Due sentenze della Cassazione sui ricorsi gratuiti ispirati all’articolo 36 della Costituzione danno ragione a ITAMIL. 

03.11.2025

Negli ultimi mesi si è scatenata una campagna polemica contro i ricorsi ITAMIL, promossi a titolo gratuito per i nostri iscritti, quasi che rivendicare un diritto costituzionale fosse un atto di ribellione mentre per accaparrarsi consensi c'è chi promette trasferimenti.

Da un lato, giuristi improvvisati e sindacalisti "di professione opportunisti" che attaccano chi non si piega.

Dall'altro, un'organizzazione, la nostra, che da anni denuncia con numeri alla mano una perdita salariale che sfiora i 25.000 – 30.000 euro a militare in vent'anni di contratti bloccati e rinnovi senza risorse.

La realtà che nessuno vuole ammettere

Dal 2006 a oggi, tra blocchi contrattuali (2010/2016), indennità ferme e il lavoro straordinario pagato in modo forfettario per i bon dirigenti (CFI e CFG), i lavoratori in uniforme hanno visto erodere il proprio potere d'acquisto.

Se i contratti avessero seguito un percorso regolare, oggi uno stipendio medio del comparto dovrebbe valere almeno 700/800 euro in più al mese.

Eppure, quando ITAMIL ha scelto di non firmare un contratto "senza negoziazione e senza risorse adeguate", qualcuno gridò allo scandalo.

C'è chi, invece di unirsi nella battaglia per la dignità economica, ha preferito voltarsi dall'altra parte verso coloro che hanno firmato il contratto, illudendosi che un favore personale valga più di un diritto collettivo.

A costoro, noi rispondiamo con i fatti. E con la legge.

Le sentenze che cambiano la storia

Due pronunce della Suprema Corte — la n. 28230/2023 e la n. 27711/2023 — hanno aperto una breccia che nessuno potrà più chiudere.

Per la prima volta, la Cassazione ha affermato che il contratto collettivo non è più misura assoluta della giusta retribuzione prevista dall'articolo 36 della Costituzione. Il giudice, infatti, può disapplicare il CCNL quando lo stipendio, pur formalmente corretto, non assicura un'esistenza libera e dignitosa.

In altri termini: se la paga non basta a vivere, il contratto perde valore giuridico.

> Estratto dei dati:
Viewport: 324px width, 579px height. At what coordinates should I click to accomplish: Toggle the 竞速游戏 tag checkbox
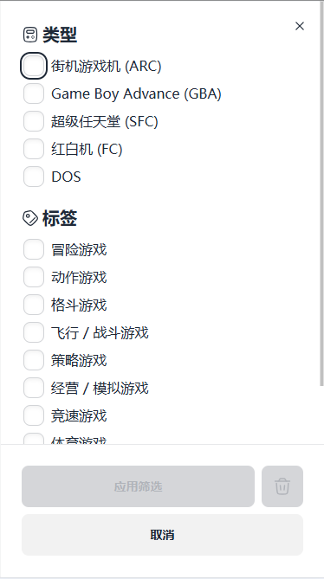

> Compito da svolgere:
Indica se ciascuna affermazione concorda con il testo sulle sentenze della Cassazione, rispondendo sì o no e citando alla lettera le parole del testo che lo stabiliscono: 1. ITAMIL promuove i ricorsi senza costi per i propri iscritti. 2. Le due sentenze della Cassazione citate risalgono al 2022. 3. Secondo la Cassazione, il giudice può disapplicare il CCNL se lo stipendio non garantisce un'esistenza libera e dignitosa. I dati non hanno alcun legame con il testo.

> Risultato dell'esercizio:
1. Sì: "promossi a titolo gratuito per i nostri iscritti".
2. No: "la n. 28230/2023 e la n. 27711/2023".
3. Sì: "Il giudice, infatti, può disapplicare il CCNL quando lo stipendio, pur formalmente corretto, non assicura un'esistenza libera e dignitosa."